I thought I would highlight the blog of another participant in Sharon b’s TAST as a way of welcoming newcomers. Conni at The Scoop, Score and Deal has a blog that I always look forward to visiting. As a Vermonter (state flower: red clover), I very much appreciated her clover for the long and short stitch. She consistently has wonderful pieces up on her blog. Here are a few of my favorites: for TaST, here and here; from the embellisher, this piece; a work in progress, Binky’s Garden. If you’re not familiar with Conni’s blog, please do have a look around since I’ve only been able to highlight a few things. Thanks for a wonderful blog, Conni!

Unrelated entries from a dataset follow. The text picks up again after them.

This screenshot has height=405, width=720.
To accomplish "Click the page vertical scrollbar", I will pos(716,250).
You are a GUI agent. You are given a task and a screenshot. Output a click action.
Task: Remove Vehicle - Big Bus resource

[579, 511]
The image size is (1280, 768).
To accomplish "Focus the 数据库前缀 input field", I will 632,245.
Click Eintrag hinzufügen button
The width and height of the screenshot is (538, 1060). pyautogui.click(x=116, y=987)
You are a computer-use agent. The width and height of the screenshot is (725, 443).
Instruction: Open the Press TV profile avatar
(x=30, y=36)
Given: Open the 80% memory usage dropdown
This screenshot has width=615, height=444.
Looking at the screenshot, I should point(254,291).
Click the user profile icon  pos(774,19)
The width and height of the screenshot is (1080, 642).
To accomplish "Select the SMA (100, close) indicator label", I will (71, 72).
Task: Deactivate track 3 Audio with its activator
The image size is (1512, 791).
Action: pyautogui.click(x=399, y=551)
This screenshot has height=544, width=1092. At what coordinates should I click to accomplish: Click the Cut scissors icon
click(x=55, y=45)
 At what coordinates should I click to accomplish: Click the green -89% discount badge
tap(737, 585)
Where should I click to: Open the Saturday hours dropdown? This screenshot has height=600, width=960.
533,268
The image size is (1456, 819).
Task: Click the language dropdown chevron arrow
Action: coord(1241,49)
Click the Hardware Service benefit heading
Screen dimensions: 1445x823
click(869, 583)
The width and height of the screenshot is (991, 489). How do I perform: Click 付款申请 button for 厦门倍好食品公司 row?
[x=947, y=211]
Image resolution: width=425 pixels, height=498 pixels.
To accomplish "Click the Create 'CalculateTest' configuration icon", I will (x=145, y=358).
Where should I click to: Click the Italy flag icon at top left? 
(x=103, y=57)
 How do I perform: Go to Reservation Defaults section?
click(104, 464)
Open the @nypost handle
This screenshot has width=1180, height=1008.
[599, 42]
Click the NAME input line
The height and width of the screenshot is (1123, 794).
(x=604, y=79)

This weekend I could not find one magazine in the craft store on embroidery. Out of frustration and being at loose ends, I picked up a Quilting Arts Magazine, Issue 27. It had me hooked by one article, Design Tools: The Expanded Square by Jane Dunnewold. I bought the magazine. I’m glad I did. I enjoyed the article and I found a lot of interesting things in it for a poor embroiderer like me.
Looking around the web, I found that there is an mini article on the technique by Jane here, at her website Art Cloth Studios. There is an article done by Lin Altman, a teacher at Cedar Creek Elementary in Texas, who mentions Jane’s article and pulls in lots of links and examples done by students some of whom are seventh grade students. Unfortunately, a number of the links do not appear to be working for the Santa Rosa Junior College and that is why I’ve put in the one link to student work that did work for me.
In my design class from last year expanded square exercises were by far my favorite involving paper. I did over 25 of them. Some are definitely school girl exercises. But when I got to play with them, I was amazed by the patterns and drama of the black and white image. It was nice to see such a well written article in Quilting Arts bringing this tool to the forefront.
One thing that made me smile was Jane’s encouragement that, “Once you get the basic rules figured out, you are free to break them.” One of my expanded square designs came back with words to this point from my teacher, you broke the rules, but I approve of breaking the rules when it turns out this well. She was too kind to mention the many times I broke the rules and it did not turn out so well.
Here are some broken rules on the long and short stitch. And I’m afraid, I still don’t have the basic rules on this stitch figured out.
Long and short with mirror image
the key element: short-long-long-short
and fun with it
fun with the French knot
opposing each other
and layering on one another
Rick rack the basic elements
and a row of fun
A long and short buttonhole rows, opposing each other and filled in. Rather a bad job because my thread and fabric were working against full coverage.
Interlaced long and short slanted and facing each other with thin thread as the next layer on both sides and interlaced.